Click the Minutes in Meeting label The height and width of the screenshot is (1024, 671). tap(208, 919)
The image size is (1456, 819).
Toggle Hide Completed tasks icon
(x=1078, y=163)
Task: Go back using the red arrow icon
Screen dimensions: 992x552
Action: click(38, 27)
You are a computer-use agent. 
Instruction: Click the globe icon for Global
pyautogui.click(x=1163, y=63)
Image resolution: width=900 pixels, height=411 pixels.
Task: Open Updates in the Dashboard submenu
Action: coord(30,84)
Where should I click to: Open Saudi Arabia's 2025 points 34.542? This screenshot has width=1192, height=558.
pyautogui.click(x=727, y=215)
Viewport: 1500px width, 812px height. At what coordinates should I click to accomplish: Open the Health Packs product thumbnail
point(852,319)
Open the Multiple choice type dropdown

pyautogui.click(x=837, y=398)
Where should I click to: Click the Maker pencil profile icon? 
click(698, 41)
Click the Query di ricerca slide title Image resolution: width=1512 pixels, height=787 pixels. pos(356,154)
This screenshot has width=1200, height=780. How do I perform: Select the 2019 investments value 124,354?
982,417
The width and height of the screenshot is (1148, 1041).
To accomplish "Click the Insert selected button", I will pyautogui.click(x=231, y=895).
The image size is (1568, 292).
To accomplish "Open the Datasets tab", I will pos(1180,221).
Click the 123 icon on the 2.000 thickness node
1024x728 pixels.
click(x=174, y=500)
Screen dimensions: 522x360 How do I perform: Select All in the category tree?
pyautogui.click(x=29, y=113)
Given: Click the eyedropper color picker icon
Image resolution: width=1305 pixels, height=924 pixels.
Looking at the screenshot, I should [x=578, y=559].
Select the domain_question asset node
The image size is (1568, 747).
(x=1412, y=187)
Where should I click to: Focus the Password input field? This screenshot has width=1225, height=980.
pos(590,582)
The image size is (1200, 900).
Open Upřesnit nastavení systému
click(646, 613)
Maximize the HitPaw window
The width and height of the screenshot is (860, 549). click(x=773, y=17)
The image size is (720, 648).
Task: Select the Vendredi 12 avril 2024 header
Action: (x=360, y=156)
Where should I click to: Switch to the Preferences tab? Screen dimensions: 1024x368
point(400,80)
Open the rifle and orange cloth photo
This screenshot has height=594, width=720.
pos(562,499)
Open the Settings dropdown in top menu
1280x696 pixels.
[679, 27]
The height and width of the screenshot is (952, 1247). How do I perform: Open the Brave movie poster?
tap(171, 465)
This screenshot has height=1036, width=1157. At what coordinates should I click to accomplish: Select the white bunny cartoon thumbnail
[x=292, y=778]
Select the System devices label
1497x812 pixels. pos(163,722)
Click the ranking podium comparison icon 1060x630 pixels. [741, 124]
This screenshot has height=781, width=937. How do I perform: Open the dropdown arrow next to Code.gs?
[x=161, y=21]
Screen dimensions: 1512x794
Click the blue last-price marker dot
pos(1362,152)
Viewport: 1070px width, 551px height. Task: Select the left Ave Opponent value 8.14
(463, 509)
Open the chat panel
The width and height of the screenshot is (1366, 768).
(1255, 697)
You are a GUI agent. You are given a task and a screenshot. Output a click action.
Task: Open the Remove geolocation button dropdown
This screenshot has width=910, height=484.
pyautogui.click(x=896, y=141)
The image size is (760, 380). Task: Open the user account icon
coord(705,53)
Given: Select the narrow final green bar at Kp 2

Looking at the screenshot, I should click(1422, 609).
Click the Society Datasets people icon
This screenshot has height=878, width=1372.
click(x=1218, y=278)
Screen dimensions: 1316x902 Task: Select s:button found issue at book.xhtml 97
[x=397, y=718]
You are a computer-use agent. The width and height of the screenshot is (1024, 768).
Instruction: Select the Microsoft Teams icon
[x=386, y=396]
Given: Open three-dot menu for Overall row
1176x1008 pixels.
• • • • • • •
▸ Your instructions: Give back every entry exactly, with nothing left out.

▸ Result of the task:
Click the Minutes in Meeting label The height and width of the screenshot is (1024, 671). tap(208, 919)
The image size is (1456, 819).
Toggle Hide Completed tasks icon
(x=1078, y=163)
Task: Go back using the red arrow icon
Screen dimensions: 992x552
Action: click(38, 27)
You are a computer-use agent. 
Instruction: Click the globe icon for Global
pyautogui.click(x=1163, y=63)
Image resolution: width=900 pixels, height=411 pixels.
Task: Open Updates in the Dashboard submenu
Action: coord(30,84)
Where should I click to: Open Saudi Arabia's 2025 points 34.542? This screenshot has width=1192, height=558.
pyautogui.click(x=727, y=215)
Viewport: 1500px width, 812px height. At what coordinates should I click to accomplish: Open the Health Packs product thumbnail
point(852,319)
Open the Multiple choice type dropdown

pyautogui.click(x=837, y=398)
Where should I click to: Click the Maker pencil profile icon? 
click(698, 41)
Click the Query di ricerca slide title Image resolution: width=1512 pixels, height=787 pixels. pos(356,154)
This screenshot has width=1200, height=780. How do I perform: Select the 2019 investments value 124,354?
982,417
The width and height of the screenshot is (1148, 1041).
To accomplish "Click the Insert selected button", I will pyautogui.click(x=231, y=895).
The image size is (1568, 292).
To accomplish "Open the Datasets tab", I will pos(1180,221).
Click the 123 icon on the 2.000 thickness node
1024x728 pixels.
click(x=174, y=500)
Screen dimensions: 522x360 How do I perform: Select All in the category tree?
pyautogui.click(x=29, y=113)
Given: Click the eyedropper color picker icon
Image resolution: width=1305 pixels, height=924 pixels.
Looking at the screenshot, I should [x=578, y=559].
Select the domain_question asset node
The image size is (1568, 747).
(x=1412, y=187)
Where should I click to: Focus the Password input field? This screenshot has width=1225, height=980.
pos(590,582)
The image size is (1200, 900).
Open Upřesnit nastavení systému
click(646, 613)
Maximize the HitPaw window
The width and height of the screenshot is (860, 549). click(x=773, y=17)
The image size is (720, 648).
Task: Select the Vendredi 12 avril 2024 header
Action: (x=360, y=156)
Where should I click to: Switch to the Preferences tab? Screen dimensions: 1024x368
point(400,80)
Open the rifle and orange cloth photo
This screenshot has height=594, width=720.
pos(562,499)
Open the Settings dropdown in top menu
1280x696 pixels.
[679, 27]
The height and width of the screenshot is (952, 1247). How do I perform: Open the Brave movie poster?
tap(171, 465)
This screenshot has height=1036, width=1157. At what coordinates should I click to accomplish: Select the white bunny cartoon thumbnail
[x=292, y=778]
Select the System devices label
1497x812 pixels. pos(163,722)
Click the ranking podium comparison icon 1060x630 pixels. [741, 124]
This screenshot has height=781, width=937. How do I perform: Open the dropdown arrow next to Code.gs?
[x=161, y=21]
Screen dimensions: 1512x794
Click the blue last-price marker dot
pos(1362,152)
Viewport: 1070px width, 551px height. Task: Select the left Ave Opponent value 8.14
(463, 509)
Open the chat panel
The width and height of the screenshot is (1366, 768).
(1255, 697)
You are a GUI agent. You are given a task and a screenshot. Output a click action.
Task: Open the Remove geolocation button dropdown
This screenshot has width=910, height=484.
pyautogui.click(x=896, y=141)
The image size is (760, 380). Task: Open the user account icon
coord(705,53)
Given: Select the narrow final green bar at Kp 2

Looking at the screenshot, I should click(1422, 609).
Click the Society Datasets people icon
This screenshot has height=878, width=1372.
click(x=1218, y=278)
Screen dimensions: 1316x902 Task: Select s:button found issue at book.xhtml 97
[x=397, y=718]
You are a computer-use agent. The width and height of the screenshot is (1024, 768).
Instruction: Select the Microsoft Teams icon
[x=386, y=396]
Given: Open three-dot menu for Overall row
1176x1008 pixels.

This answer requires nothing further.